**CONSEGNA 1:**
Rispondi alle domande in base al brano.
(a) Nel 2019, quale percentuale dei pagamenti in Italia era effettuata con carte e altri dispositivi?
(b) Quale sanzione è prevista per chi non si dota del Pos?
(c) Secondo Il Sole 24 Ore, qual è il costo medio per l’esercente delle transazioni con carta di credito?
**CONSEGNA 2:**
Per ciascuna affermazione, indica se concorda con il brano (sì o no). Riporta le parole del brano che lo dimostrano.
(a) Nel 2022 i pagamenti contactless sono aumentati del 45% rispetto al 2021.
(b) Secondo Minsait, nel 2022 il contante era il mezzo di pagamento preferito dal 19,3% degli intervistati.
(c) Per la legge, le banche possono trattenere lo 0,5% sulle transazioni con carta di credito.

══ BRANO DEL DOCUMENTO ══

Pagamenti digitali: l’Italia si adegua all’Europa, ma il fascino del contante resiste

Nel 2019, secondo la Commissione Europea, l’Italia era tra gli ultimi posti in Europa per ricorso al denaro elettronico, con solo il 29% dei pagamenti effettuati con carte e altri dispositivi. La pandemia del 2020 ha dato una scossa al sistema, però: il timore del contagio ha ridotto l’uso del contante e promosso soprattutto i pagamenti contactless. E nel 2022, secondo i dati dell’Osservatorio Innovative Payments della School of Management del Politecnico di Milano, si è raggiunta la somma di 397 miliardi di euro (cioè circa il 40% dei consumi annuali del Paese) pagati con sistemi digitali, con un aumento complessivo del 18% rispetto al 2021 di ben il 45% per il contactless (cioè 186 miliardi di euro). Mentre i cosiddetti “pagamenti innovativi”, come quelli con smartphone e orologi smart, sono aumentati del 107%.

Questo però non vuol dire che la tradizionale predilizione italiana per il contante sia sparita. Secondo un rapporto di Minsait, una multinazionale di consulenza nell’ambito della trasformazione digitale, le banconote nel 2022 hanno riguadagnato terreno, lo scorso anno: l’utilizzo dei contanti è il mezzo di pagamento preferito dal 31% degli intervistati (un aumento sostanziale, rispetto al 19,3% del 2021). E in generale, l’Italia si è comunque attestata al primo posto tra i Paesi europei per utilizzo del contante.

Del resto, anche un’indagine europea della Bce (nel 2022) indicava che la maggior parte degli europei intervistati considerano avere a disposizione l’opzione di pagare in contanti importante o molto importante. Ma in genere, come emerge dai sondaggi, nei Paesi Ue il contante viene utilizzato soprattutto per pagamenti di piccolo valore presso i punti vendita.

Pos e problemi

Come è noto, da quest’anno esercenti e professionisti sono obbligati a dotarsi del Pos (che significa Point of Sale, punto di vendita). Per chi non lo fa, sono previste sanzioni di 30 euro a transazione, più il 4% del valore della stessa. Uno dei principali problemi per l’introduzione dell’obbligo del Pos, è quello dei costi di adozione, e in particolare delle spese di commissione, spesso considerate troppo alte per le singole attività. 

La legge stabilisce attualmente che le banche possono trattenere lo 0,2% per le transazioni con carta di debito o bancomat e lo 0,3% per quelle con carta di credito. Poi ci sono i circuiti di pagamento che prevedono commissioni dello 0,2% per il bancomat e fino allo 0,5% per le carte di credito. E infine c’è il costo del Pos, con una commissione dello 0,3/0,4 per cento. La stima, secondo Il Sole 24 Ore, è che le transazioni con il bancomat abbiano costi medi per l’esercente dello 0,7%, che arrivano all’1,2% per la carta di credito.

═══
══ DATI MOSTRATI ══

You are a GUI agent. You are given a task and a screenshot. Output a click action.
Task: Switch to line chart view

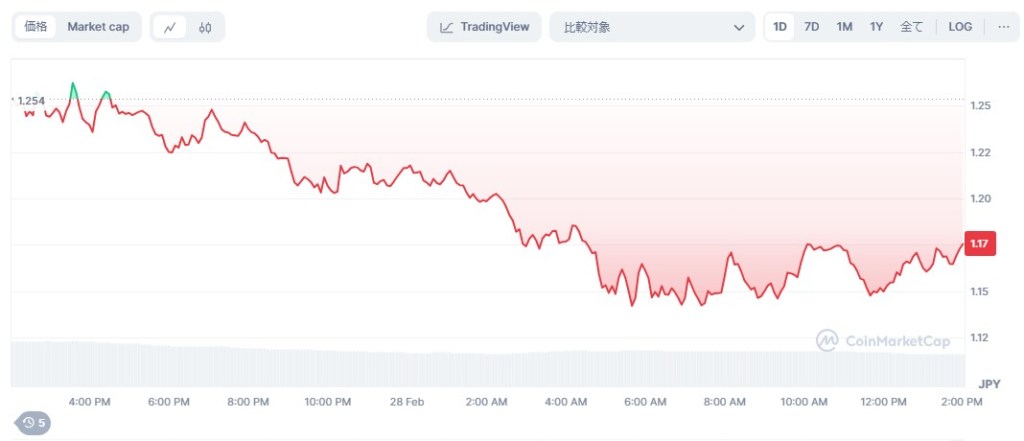pos(169,27)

═══

**SPAZIO RISPOSTA 1:**
(a) Il 29%.
(b) 30 euro a transazione, più il 4% del valore della stessa.
(c) L’1,2%.

**SPAZIO RISPOSTA 2:**
(a) Sì: «con un aumento complessivo del 18% rispetto al 2021 di ben il 45% per il contactless».
(b) No: «l’utilizzo dei contanti è il mezzo di pagamento preferito dal 31% degli intervistati (un aumento sostanziale, rispetto al 19,3% del 2021)».
(c) No: «le banche possono trattenere lo 0,2% per le transazioni con carta di debito o bancomat e lo 0,3% per quelle con carta di credito».